The first police station for the city.
It's a mighty old town. Rich in history, tragedy, intrigue, and wonder. Saint or sinner, poor or rich, white or black, it's a town full of tales about 'em all. We ate good seafood, drank good beer, and had 2 days worth of belly laughs. It's good to be home but I'll go back again.
And now, we head for home.
Thursday morning found more rain pouring on the city. We hung out in the hotel room, waiting for the drops to stop. Finally! Wet roads but skys are clearing. at 12:30 we pulled out and pointed it northward. A detour through the Garden District was called for to see some of the old homes. No pics, we're on a mission. All the way down St. Charles to the River Road. We followed that to Harahan and I had fried alligator at Charlies Seafood. Good eats, then fill the fuel tanks and roll.

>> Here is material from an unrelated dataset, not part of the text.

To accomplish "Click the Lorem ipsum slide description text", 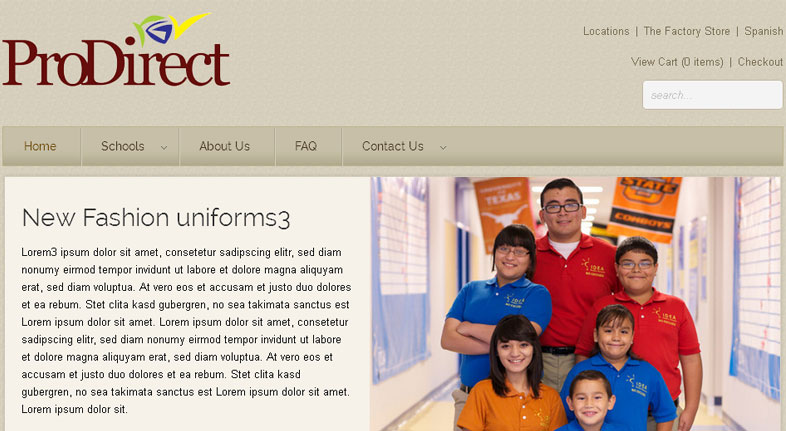I will (186, 331).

We crossed the river at Destrahan so we could catch some of the old homes on the west bank. Below are some pics from that jaunt. We also stopped at an old church in Vacherie that has been going since 1770. We also wandered around the old cemetery with all the old above ground tombs, several with multiple family members in them.
St. John the Baptist
Some random pics from along the way...
Oak Alley Plantation. One of the more well known homes on the west bank.
The last good seafood meal was had here at The Dock in Lake Providence, LA. Just below the AR state line, I had a good meal of fried shrimp, fried alligator, and fried catfish. Toss in some seasoned fries and my grease/cholesterol count was just about right.
Just over 1500 miles traveled, and the miles keep adding up...
It was a large time. See y'all out there somewhere.
W00t !!!! You done good & lived large for us.... 'damoron' is smart to follow you around.... He gets to go some neat places....
As always, you impress the daylights out of me with the way you can ride and how far you can ride. Glad ya had a ton of fun and saw some very cool sights!
Jay, great pics of my home state. Made me homesick a bit and giving me thoughts on a ride.
Thanks for the tour.
Yonder from now on my friend. You are free forever now. Until we can ride again, Peace.
Thanks for bringing this back up Doc! He sure loved Yellaphant.
Yondering. What a great thread title. Wish I had seen the thread sooner.
I'm definitely going to yonder more, life is too short.
Thank for for bringing the thread up to the top.